La protezione dei talenti chiave non può essere gestita solo con i bonus di retention post-acquisizione, che pure rimangono uno strumento utile: secondo i dati, il 72% delle aziende che affronta un’operazione di M&A li utilizza. Deve essere una cultura pervasiva, presente ben prima che arrivi qualsiasi offerta dall’esterno.

Il nodo generazionale: attrarre i giovani nel brokeraggio

La sfida della retention non può essere separata da quella dell’attrazione. E qui il brokeraggio assicurativo ha un problema di immagine che è insieme reale e riparabile.

Il settore assicurativo è percepito dai giovani come tradizionale, poco stimolante, lontano dai temi dell’innovazione. Eppure chi lavora nel brokeraggio sa bene che la realtà è molto diversa. È un settore in cui si lavora su rischi complessi e sempre più sofisticati, in cui le competenze di risk management si intrecciano con quelle legali, finanziarie, tecnologiche e relazionali, in cui la dimensione internazionale è sempre più presente, in cui l’intelligenza artificiale, la cybersecurity, la sostenibilità e i nuovi rischi sistemici stanno aprendo spazi professionali straordinari.

Il problema è che questa storia viene raccontata poco e male. Il risultato è che il settore fatica ad attrarre i profili più brillanti delle nuove generazioni e, quando ci riesce, li perde spesso prima che abbiano avuto il tempo di comprendere davvero le opportunità che il mestiere offre.

La retention comincia prima dell’assunzione. Comincia da come si racconta il settore, da come si costruisce il percorso di crescita già nelle prime settimane, da come si valorizza il contributo di chi ancora non ha un portafoglio ma sta imparando ad averne uno.

Il ruolo della cultura: il fattore che nessuna clausola può replicare

Alla fine, la ragione per cui i talenti restano in un’organizzazione è raramente riducibile a un singolo elemento. Quasi sempre è una somma di fattori, ma al centro di tutto c’è la cultura.

La cultura è ciò che le persone percepiscono ogni giorno. Come vengono prese le decisioni, come vengono gestiti i conflitti, come vengono riconosciuti i successi, come viene affrontata la difficoltà. È il modo in cui i leader si comportano quando nessuno li guarda, e quello in cui si comportano quando tutti li guardano. È la coerenza tra i valori dichiarati e le scelte concrete.
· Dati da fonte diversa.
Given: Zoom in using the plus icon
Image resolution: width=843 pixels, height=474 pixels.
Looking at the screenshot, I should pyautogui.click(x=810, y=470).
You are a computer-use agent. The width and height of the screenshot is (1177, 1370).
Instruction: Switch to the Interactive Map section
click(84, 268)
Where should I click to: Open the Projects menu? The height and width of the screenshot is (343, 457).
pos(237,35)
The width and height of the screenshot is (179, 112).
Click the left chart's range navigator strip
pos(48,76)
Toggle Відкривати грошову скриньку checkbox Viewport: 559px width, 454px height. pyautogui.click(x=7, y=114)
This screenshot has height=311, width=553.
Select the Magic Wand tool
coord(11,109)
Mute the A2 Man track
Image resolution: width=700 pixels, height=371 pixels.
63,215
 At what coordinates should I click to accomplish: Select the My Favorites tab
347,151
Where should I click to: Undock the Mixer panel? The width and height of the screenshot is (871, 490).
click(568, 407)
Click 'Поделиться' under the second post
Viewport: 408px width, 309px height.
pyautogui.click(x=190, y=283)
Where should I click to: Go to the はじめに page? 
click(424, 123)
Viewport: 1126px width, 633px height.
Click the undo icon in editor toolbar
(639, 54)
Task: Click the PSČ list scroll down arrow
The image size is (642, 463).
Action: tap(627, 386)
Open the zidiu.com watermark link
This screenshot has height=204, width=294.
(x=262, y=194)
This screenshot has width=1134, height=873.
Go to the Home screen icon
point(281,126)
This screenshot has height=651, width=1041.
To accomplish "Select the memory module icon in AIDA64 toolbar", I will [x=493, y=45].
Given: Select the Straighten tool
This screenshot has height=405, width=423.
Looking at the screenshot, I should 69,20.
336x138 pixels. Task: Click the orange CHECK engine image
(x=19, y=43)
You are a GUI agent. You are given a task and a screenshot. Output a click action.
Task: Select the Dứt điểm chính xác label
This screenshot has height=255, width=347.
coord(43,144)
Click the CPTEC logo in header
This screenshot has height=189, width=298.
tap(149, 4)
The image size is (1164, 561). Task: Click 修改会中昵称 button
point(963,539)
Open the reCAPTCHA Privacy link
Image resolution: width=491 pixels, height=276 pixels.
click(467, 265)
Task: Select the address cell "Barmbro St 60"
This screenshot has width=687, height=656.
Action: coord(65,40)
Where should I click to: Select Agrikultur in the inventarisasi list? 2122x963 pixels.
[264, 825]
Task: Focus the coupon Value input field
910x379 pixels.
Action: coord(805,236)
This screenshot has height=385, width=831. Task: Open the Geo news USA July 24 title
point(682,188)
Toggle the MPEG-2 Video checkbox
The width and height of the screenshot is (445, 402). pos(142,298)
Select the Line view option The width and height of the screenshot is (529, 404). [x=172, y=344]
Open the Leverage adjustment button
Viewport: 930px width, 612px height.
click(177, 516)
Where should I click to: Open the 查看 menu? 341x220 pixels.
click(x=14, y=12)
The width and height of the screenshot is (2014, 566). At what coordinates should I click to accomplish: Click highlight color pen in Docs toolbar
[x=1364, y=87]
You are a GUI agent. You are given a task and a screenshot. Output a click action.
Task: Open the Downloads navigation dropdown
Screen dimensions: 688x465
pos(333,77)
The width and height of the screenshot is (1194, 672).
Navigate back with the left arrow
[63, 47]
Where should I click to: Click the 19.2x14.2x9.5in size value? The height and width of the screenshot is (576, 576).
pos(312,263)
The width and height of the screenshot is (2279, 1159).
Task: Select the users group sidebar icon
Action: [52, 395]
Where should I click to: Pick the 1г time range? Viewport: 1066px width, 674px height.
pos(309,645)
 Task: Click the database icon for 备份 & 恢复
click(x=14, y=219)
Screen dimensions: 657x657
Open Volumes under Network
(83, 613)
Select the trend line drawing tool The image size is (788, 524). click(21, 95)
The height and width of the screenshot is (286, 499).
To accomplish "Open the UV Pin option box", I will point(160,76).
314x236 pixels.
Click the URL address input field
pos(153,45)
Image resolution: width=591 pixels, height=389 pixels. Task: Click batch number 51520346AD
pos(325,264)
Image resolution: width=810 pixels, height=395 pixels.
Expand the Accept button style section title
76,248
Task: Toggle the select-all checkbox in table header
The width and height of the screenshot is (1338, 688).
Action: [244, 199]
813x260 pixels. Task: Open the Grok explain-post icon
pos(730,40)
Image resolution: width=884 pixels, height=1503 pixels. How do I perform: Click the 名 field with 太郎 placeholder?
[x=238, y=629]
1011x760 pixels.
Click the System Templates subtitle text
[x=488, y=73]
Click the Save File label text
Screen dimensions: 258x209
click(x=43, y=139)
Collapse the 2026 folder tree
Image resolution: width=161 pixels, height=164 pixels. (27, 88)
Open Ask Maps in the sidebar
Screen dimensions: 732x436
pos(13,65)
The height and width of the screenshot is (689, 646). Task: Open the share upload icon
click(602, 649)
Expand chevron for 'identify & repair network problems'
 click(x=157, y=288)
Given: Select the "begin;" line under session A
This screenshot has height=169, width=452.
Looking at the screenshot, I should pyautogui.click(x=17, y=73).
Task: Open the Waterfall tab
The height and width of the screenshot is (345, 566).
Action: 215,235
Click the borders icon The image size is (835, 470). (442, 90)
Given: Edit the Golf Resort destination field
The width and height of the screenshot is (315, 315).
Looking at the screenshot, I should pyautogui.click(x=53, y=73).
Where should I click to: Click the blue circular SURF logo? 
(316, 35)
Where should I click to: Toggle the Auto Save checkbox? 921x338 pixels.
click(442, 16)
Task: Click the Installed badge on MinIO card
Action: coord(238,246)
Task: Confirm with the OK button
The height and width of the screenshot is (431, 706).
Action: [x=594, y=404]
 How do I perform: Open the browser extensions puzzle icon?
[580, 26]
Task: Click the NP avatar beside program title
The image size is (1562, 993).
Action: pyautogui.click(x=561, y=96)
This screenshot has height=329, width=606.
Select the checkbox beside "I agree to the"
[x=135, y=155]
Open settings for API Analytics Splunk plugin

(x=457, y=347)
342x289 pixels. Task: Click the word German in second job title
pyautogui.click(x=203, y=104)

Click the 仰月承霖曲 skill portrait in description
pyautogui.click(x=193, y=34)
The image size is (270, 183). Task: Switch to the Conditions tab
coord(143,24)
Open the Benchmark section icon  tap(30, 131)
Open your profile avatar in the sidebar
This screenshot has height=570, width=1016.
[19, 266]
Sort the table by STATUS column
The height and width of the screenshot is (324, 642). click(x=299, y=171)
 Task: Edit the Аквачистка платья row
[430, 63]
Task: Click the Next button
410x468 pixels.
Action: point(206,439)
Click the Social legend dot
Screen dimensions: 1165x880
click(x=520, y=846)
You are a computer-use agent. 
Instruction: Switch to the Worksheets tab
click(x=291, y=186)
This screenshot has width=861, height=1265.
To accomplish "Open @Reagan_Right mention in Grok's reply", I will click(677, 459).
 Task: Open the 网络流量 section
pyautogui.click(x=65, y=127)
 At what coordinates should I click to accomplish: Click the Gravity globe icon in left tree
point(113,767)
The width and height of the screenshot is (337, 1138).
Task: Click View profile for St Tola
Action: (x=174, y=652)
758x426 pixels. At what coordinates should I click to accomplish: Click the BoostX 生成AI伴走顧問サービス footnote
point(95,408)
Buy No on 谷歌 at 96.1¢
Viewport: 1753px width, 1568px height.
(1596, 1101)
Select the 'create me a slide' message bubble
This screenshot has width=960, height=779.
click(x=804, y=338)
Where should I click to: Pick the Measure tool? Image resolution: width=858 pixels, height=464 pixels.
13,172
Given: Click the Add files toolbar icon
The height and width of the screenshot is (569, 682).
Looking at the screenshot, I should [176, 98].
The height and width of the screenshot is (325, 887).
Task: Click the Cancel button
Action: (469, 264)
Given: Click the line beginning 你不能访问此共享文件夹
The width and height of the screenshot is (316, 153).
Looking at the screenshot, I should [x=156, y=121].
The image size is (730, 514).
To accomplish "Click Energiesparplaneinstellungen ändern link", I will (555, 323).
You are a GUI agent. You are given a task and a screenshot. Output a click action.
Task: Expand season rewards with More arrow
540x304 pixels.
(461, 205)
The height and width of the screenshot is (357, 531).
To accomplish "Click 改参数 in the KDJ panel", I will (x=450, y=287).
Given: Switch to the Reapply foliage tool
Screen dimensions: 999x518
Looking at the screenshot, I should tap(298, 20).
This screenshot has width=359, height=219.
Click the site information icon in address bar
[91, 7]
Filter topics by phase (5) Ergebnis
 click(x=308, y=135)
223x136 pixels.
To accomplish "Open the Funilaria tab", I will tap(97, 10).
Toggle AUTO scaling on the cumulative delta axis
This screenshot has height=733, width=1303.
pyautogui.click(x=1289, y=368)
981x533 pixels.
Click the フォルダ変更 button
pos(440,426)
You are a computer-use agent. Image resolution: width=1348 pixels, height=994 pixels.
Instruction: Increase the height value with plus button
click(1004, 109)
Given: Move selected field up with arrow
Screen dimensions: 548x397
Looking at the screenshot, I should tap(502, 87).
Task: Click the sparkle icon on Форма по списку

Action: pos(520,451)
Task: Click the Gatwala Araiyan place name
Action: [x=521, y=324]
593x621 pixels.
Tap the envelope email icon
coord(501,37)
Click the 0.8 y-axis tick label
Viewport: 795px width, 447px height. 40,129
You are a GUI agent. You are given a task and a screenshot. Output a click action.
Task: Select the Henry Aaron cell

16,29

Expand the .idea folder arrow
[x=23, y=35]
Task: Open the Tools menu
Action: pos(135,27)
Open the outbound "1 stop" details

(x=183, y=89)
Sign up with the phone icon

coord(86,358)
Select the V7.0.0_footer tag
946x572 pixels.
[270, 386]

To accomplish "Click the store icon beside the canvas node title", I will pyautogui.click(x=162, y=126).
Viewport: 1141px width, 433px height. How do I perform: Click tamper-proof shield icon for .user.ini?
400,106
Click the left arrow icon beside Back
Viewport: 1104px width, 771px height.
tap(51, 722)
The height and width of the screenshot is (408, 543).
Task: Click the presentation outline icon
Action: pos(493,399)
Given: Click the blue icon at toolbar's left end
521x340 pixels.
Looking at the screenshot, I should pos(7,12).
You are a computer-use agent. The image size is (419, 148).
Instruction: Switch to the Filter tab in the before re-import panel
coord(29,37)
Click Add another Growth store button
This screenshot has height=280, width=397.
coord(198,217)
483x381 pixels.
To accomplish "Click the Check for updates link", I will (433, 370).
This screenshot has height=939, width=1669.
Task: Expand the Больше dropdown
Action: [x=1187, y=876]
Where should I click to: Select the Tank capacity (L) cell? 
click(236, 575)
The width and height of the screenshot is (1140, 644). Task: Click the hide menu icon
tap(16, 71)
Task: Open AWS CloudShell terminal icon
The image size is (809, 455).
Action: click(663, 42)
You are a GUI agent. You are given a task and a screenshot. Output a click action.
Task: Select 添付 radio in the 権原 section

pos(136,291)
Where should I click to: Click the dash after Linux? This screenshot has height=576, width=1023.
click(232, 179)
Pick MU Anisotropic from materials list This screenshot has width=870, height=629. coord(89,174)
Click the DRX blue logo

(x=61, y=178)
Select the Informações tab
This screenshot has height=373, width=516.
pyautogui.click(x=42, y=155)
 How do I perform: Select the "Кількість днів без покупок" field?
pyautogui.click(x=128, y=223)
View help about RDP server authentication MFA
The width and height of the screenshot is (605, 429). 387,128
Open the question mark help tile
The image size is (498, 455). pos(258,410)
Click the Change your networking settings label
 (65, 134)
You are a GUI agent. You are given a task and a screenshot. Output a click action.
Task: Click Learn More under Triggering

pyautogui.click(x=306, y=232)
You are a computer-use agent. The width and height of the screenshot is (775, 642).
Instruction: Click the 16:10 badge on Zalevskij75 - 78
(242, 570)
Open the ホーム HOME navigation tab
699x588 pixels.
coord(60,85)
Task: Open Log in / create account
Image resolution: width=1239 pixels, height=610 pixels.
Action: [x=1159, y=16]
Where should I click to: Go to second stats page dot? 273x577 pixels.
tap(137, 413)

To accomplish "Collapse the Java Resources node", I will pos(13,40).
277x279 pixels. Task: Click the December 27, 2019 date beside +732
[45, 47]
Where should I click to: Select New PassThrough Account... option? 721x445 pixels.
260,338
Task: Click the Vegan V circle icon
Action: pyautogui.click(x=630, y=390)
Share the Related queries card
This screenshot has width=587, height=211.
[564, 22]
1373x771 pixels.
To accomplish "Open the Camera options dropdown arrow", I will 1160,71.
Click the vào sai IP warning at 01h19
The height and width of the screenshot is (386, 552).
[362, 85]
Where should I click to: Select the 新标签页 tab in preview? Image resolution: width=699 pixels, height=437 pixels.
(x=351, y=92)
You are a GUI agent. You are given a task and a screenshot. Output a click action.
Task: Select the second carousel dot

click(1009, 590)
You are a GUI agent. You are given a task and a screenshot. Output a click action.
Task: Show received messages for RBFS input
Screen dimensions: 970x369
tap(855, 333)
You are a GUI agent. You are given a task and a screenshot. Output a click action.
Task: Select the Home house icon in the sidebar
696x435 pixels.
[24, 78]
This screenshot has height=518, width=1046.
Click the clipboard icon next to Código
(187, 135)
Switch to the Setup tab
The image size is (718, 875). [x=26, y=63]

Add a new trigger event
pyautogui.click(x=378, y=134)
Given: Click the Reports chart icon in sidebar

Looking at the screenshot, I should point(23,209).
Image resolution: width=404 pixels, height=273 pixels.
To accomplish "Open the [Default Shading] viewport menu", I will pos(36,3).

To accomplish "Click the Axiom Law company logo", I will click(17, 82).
Nel brokeraggio, la cultura è anche la risposta alla domanda più importante che un professionista si pone quando riceve un’offerta dall’esterno: mi vedo ancora qui tra cinque anni? Se la risposta è sì, l’offerta viene valutata con distanza. Se la risposta è no, anche un aumento modesto può diventare la scintilla che fa prendere una decisione già maturata da tempo.

Le organizzazioni che trattengono le persone non lo fanno perché pagano di più di tutti. Lo fanno perché costruiscono un contesto in cui le persone si sentono utili, riconosciute e parte di qualcosa che ha senso.

La mia conclusione

Nel brokeraggio assicurativo, il talento non è un costo da ottimizzare. È il modello di business stesso.

Un cliente non ha un contratto con una Compagnia anonima. Ha una relazione con una persona.. Quella persona porta con sé anni di fiducia costruita, di problemi risolti, di momenti difficili attraversati insieme. Quando quella persona se ne va, il cliente valuta. E spesso sceglie di seguirla.

Ecco perché trattenere i talenti oggi non è più una questione di politica del personale. È una questione di sopravvivenza competitiva. Per i grandi gruppi che fanno acquisizioni, perché un’operazione di M&A che porta via il portafoglio umano vale molto meno di quanto il modello finanziario aveva previsto. Per le strutture indipendenti, perché perdere un professionista chiave può cambiare il profilo dell’azienda in modo irreversibile.

Il mercato italiano del brokeraggio è in crescita, è più complesso di quanto sembri dall’esterno e ha bisogno di professionisti preparati, motivati e stabili. Costruire le condizioni perché queste persone scelgano di restare è la vera sfida strategica del decennio. Non la più semplice. Ma certamente la più decisiva.